September was good. We ran the Copenhagen half, a fast route, and took the opportunity to visit Alice’s cousin and her family. I had read a lot about the brilliant Copenhagen flea markets, and we got the chance to go to one in Helsingør; on our way out the door, I mentioned it to Hannah, Alice’s cousin. “Helsingør,” she said, but with a bit of an inflection; “and if you’ve read Shakespeare…” and she let it hang in the air. “Holy SHIT,” I said, “Elsinore!” We went, and my souvenir was an antique Danish sailing shackle, as strong as the ocean and smooth after I oiled it, which cost all of £2. Then we walked up the high street and got Danish pastries and turned the corner and there were the ramparts.
They weren’t the originals, the ones that Hamlet would have seen a ghost on, but it was still emotional for me. What had been just a town in which to go bargain hunting had become a chance to touch genius, to see something that, for years, had existed to me mostly on a page. I got to tell Alice the story, or the broad outlines of it, and found myself getting tripped up; “He thought his uncle was behind a tapestry, but it was his friend and girlfriend’s father…the same friend that left, and then later came back, and so at the end, right, they poison the sword, and the pearl that gets dropped in the goblet of wine, so his mom drinks it…but oh, there were the players!”
Something to re-read and savor.
The half marathon was good; 22,000 or so fit, healthy Scandinavians, all in black, all stylish, all tan. And we went to Tivoli Gardens, and the Design Museum, and gawked at beautiful chairs and ate overpriced cake and then came home.
To Edinburgh.
When we were in Singapore, we met up with one of my classmates, Chris – one of the two people from law school I really respect.

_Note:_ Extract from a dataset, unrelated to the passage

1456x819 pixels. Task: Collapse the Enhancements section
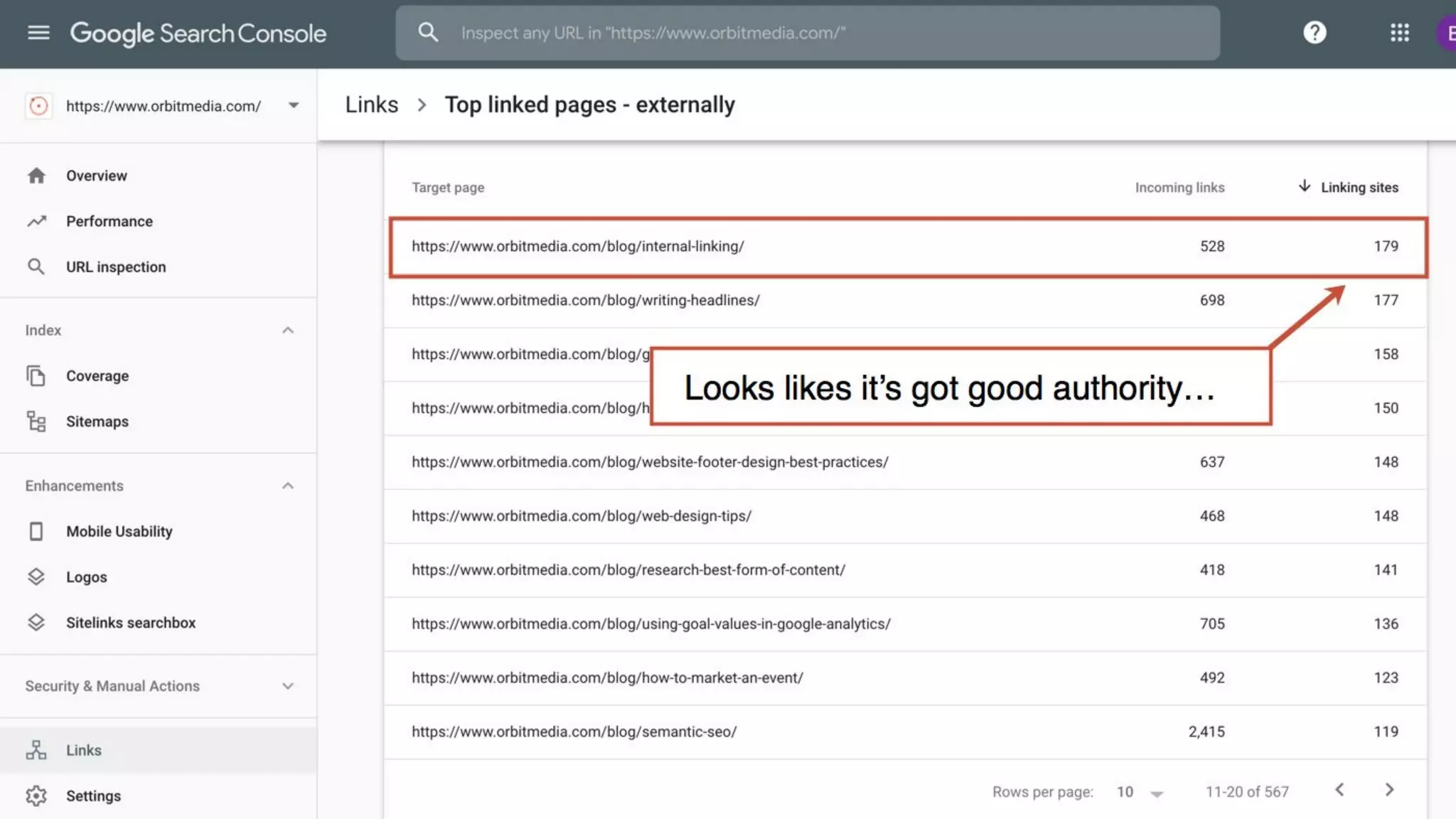pyautogui.click(x=287, y=486)
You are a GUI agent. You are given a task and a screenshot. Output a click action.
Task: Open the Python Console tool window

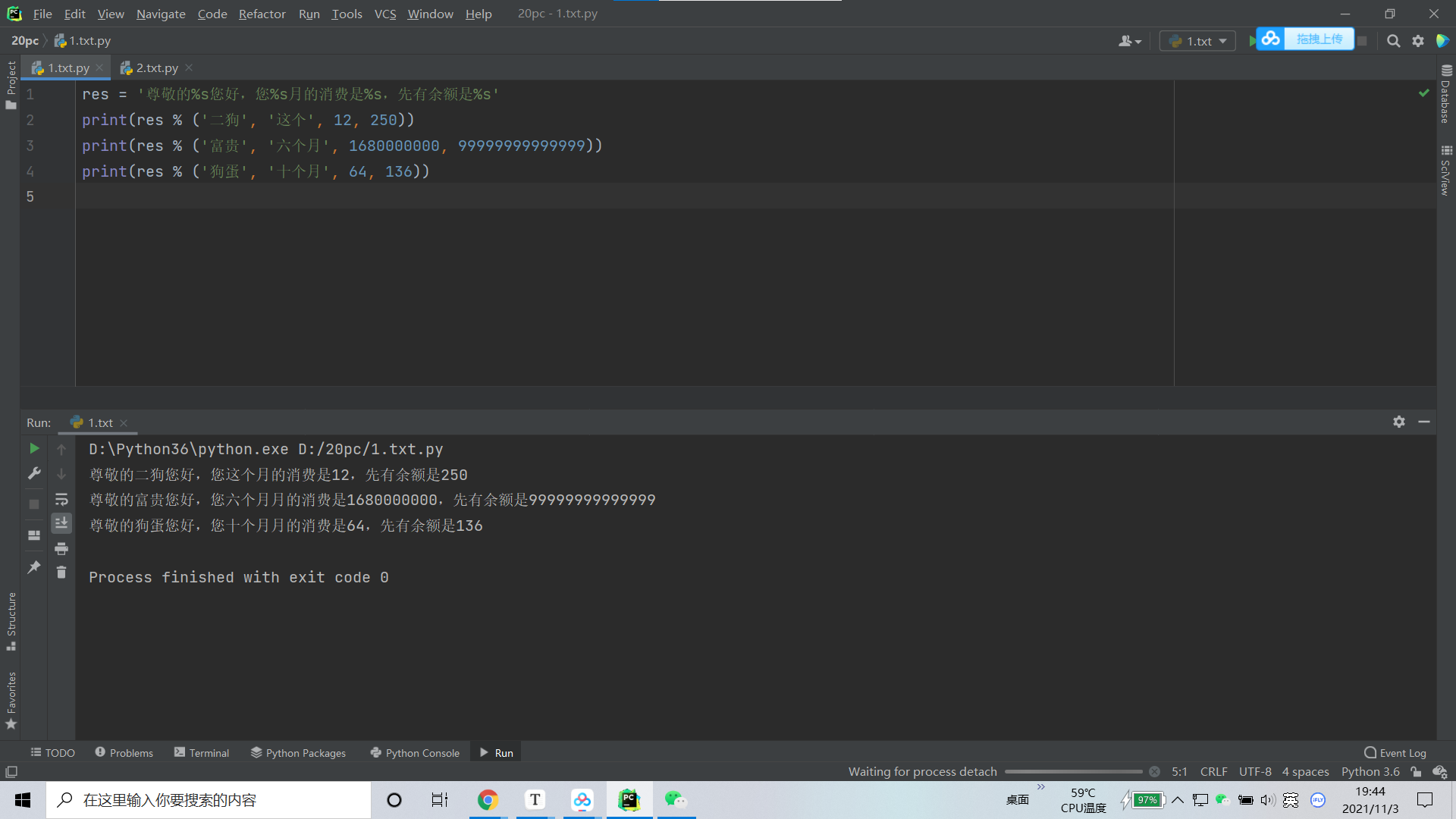[415, 753]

We were talking about what we’d been doing since graduation, and how we got to the point where we were drinking cocktails at the top of the Marina Bay Sands, and life, and he said something that stuck with me, he said: “I want to live a life less ordinary.”
“Fuck,” I thought. “He gets it. He totally, one hundred percent gets it.”
And right when I was thinking that, he said, “I mean, you understand that more than anyone,” and I consider it one of the greatest compliments anyone’s ever given me.
So thanks, Case School of Law, for an education and for creating an arbitrary point in time from which I can measure my progress, and for introducing me to Chris, and to helping put me on the path of what has turned out to be a very interesting life so far. And man, I’m looking forward to seeing where I am in 2028. I’m pretty sure it won’t be at my twenty year reunion.